Republican Gov. Matt Bevin's administration and Democratic Attorney General Andy Beshear both appeared before the state Supreme Court on Thursday in the first of several likely public showdowns in coming months. At stake is $17.8 million for most of the state's public colleges and universities and political points for two men who could end up battling each other for the governor's mansion in 2019.

"This is certainly very much a precedent-setting case," Justice Lisabeth Hughes said.

The case is one of several disputes in a long-running feud between Bevin and Beshear, a Democrat who also has sued the governor for replacing the boards at the Kentucky Retirement Systems and the University of Louisville. Those cases also are likely to reach the state's highest court. Beshear is the son of Democratic former Gov. Steve Beshear, who was succeeded by Bevin in December.

After taking office, Bevin proposed budget cuts of 4.5 percent for every state agency. He justified cuts as necessary to grapple with a public pension debt of more than $35 billion. The state legislature approved the cuts for the next two years, but didn't approve cuts for the current year.

But Bevin, through an executive order, made the cuts anyway. He later reduced them to 2 percent, or $17.8 million as part of an agreement reached with university presidents at a private meeting at the Governor's Mansion. But Beshear and some Democratic members of the state legislature called Bevin's order illegal, saying only the state legislature could control how much money was given to state agencies.

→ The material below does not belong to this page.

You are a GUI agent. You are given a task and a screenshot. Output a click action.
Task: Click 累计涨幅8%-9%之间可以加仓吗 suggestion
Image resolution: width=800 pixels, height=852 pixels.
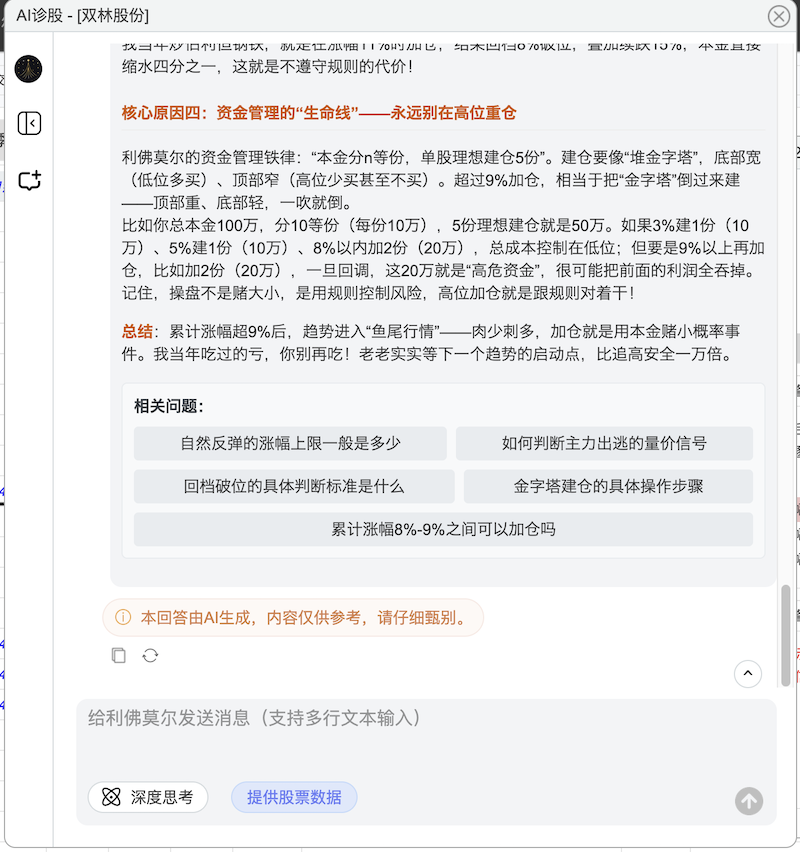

Universities receive state funding in quarterly allotments. Bevin is relying on a state law that says the governor can revise the allotment schedule. In turn, Beshear is relying on a law that says the state treasurer "shall" pay colleges and universities all of the money appropriated by the state legislature.

The Supreme Court will decide who is right.

Through his attorneys, Bevin said he didn't take money away from the institutions, he just ordered them not to spend all of the money they had. In May, a state judge agreed with Bevin, and chastised Beshear's position as "irresponsible" and "unsustainable."

But on Thursday, the seven Supreme Court justices had few questions for Beshear. Instead, they spent more than 30 minutes questioning Bevin's decision, with some suggesting he was trying to micromanage the spending of public universities that are supposedly run by an independent board.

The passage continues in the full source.